Transformations of random variables

Suppose [math]Y=g\left(X\right)[/math], where [math]g:\mathbf{R}\rightarrow\mathbf{R}[/math] is a function and [math]X[/math] is an r.v. with cdf [math]F_{X}[/math].

Clearly, [math]Y[/math] is also a random variable. Its induced probability function is equal to [math]P_{Y}\left(\cdot\right)=P_{X}\circ g^{-1}[/math]. When [math]X[/math] is discrete, it is usually simple to obtain the distribution of [math]Y[/math]. This becomes more complicated in the continuous case.

We consider the cases of strictly monotone transformations here.
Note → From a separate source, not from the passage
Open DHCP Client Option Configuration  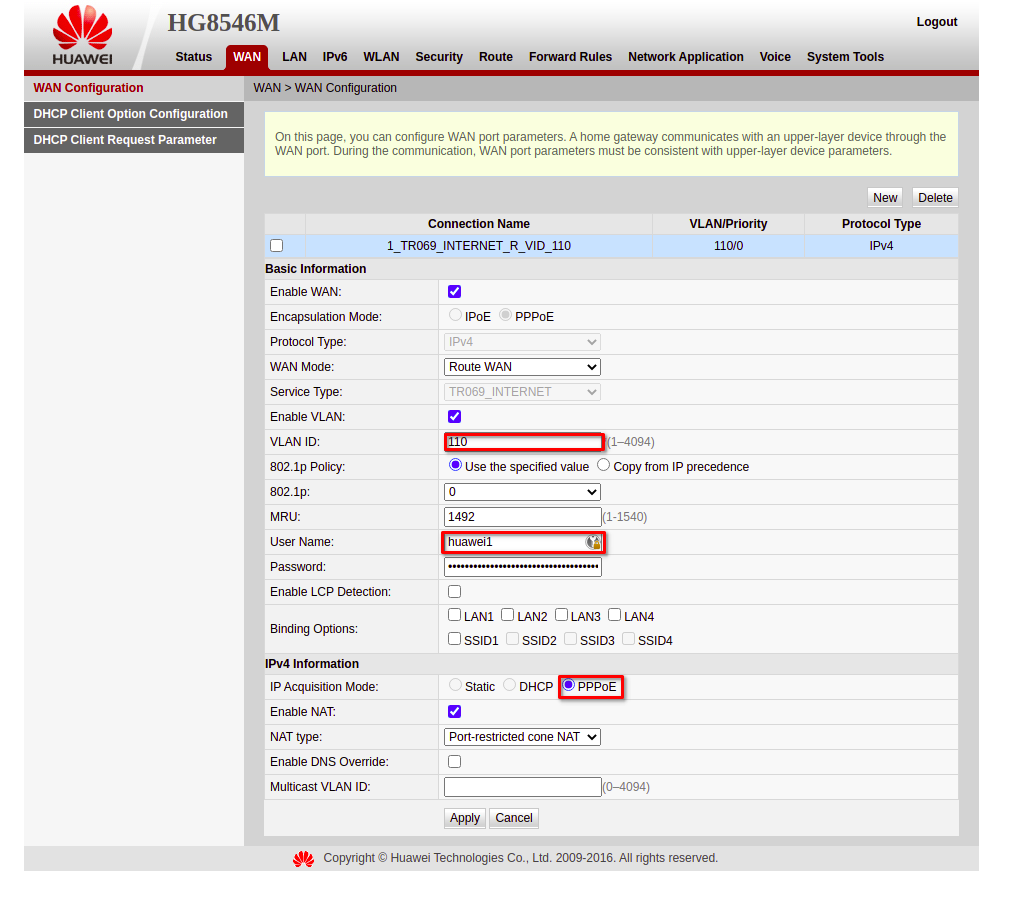click(x=131, y=114)
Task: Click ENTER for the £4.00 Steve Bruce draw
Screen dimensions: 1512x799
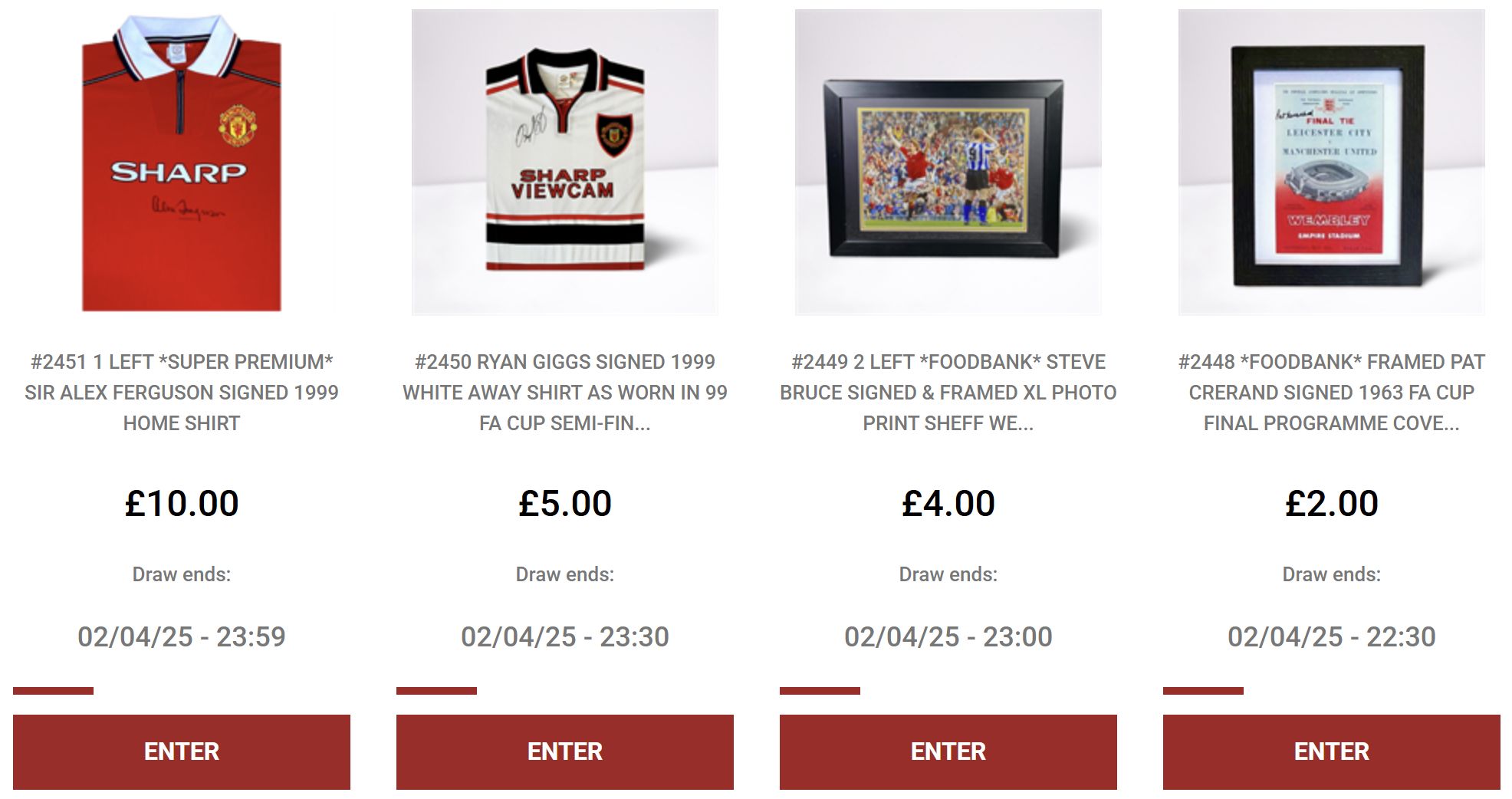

When transformations are not strictly monotone, the same procedure applies in a piecewise fashion (i.e., one needs to apply it repeatedly to different monotone sections of the transformation).

Affine Transformations: CDF

  • Suppose [math]Y=g\left(X\right)=aX+b,a\gt 0,b\in\mathbf{R}[/math].

In order to deduce [math]F_{Y}[/math], we use the probability functions of [math]X[/math] and [math]Y[/math]. Notice first that [math]F_{Y\left(y\right)}=P\left(Y\leq y\right)[/math]. The probability statement can be used to relate the cdf of [math]Y[/math] to the cdf of X.

Specifically, [math]P\left(Y\leq y\right)=P\left(aX+b\leq y\right)=P\left(X\leq\frac{y-b}{a}\right)=F_{X}\left(\frac{y-b}{a}\right)[/math].

This is a very useful result: we have related the cdf of a transformed r.v. [math]Y[/math] to the cdf of the transformed variable [math]X[/math]. We have learned that the distribution of [math]Y[/math] is given by the distribution of [math]X[/math], evaluated at a transformed value of the function's argument.

  • Now, suppose [math]Y=aX+b[/math] where [math]a\lt 0[/math]. In this case, we obtain

[math]F_{Y}\left(y\right)=P\left(Y\leq y\right)=P\left(aX+b\leq y\right)=P\left(X\geq\frac{y-b}{a}\right)=1-P\left(X\leq\frac{y-b}{a}\right)=1-F_{X}\left(\frac{y-b}{a}\right)[/math].

Affine Transformations: PDF

  • If [math]a\gt 0[/math], we have [math]Y=aX+b[/math]. We know [math]F_{Y}\left(y\right)=\int_{-\infty}^{\frac{y-b}{a}}f_{X}\left(t\right)dt[/math], and that [math]f_{Y}\left(y\right)=\frac{d}{dy}F_{Y}\left(y\right)[/math]. So, by applying Leibniz rule, we obtain

[math]f_{Y}\left(y\right)=\frac{d}{dy}F_{Y}\left(y\right)=f_{X}\left(\frac{y-b}{a}\right)\frac{d}{dy}\frac{y-b}{a}=f_{X}\left(\frac{y-b}{a}\right)\frac{1}{a}[/math].

  • If on the other hand [math]a\lt 0[/math], we would have [math]F_{Y}\left(y\right)=1-\int_{-\infty}^{\frac{y-b}{a}}f_{X}\left(t\right)dt[/math], and applying Leibniz rule yields [math]f_{Y}\left(y\right)=-f_{X}\left(\frac{y-b}{a}\right)\frac{1}{a}.[/math]

We can write down both of these cases simultaneously as

[math]f_{Y}\left(y\right)=f_{X}\left(\frac{y-b}{a}\right)\left|\frac{1}{a}\right|[/math], when [math]Y=aX+b[/math].

In general, as long as the transformation [math]Y=g\left(X\right)[/math] is monotonic, then [math]f_{Y}\left(y\right)=f_{X}\left(g^{-1}\left(y\right)\right)\left|\frac{d}{dy}g^{-1}\left(y\right)\right|[/math]. When it is not, then one can simply apply the formula separately for each monotonic region. Notice that the role of [math]g^{-1}\left(y\right)[/math] is to ensure that the result is expressed as a function of the argument of interest, [math]y[/math], rather than [math]x[/math].

There also exists a formula for transformations of multiple random variables. In this case, rather than a single derivative, one uses the absolute value of the determinant of the Jacobian matrix of the transformations.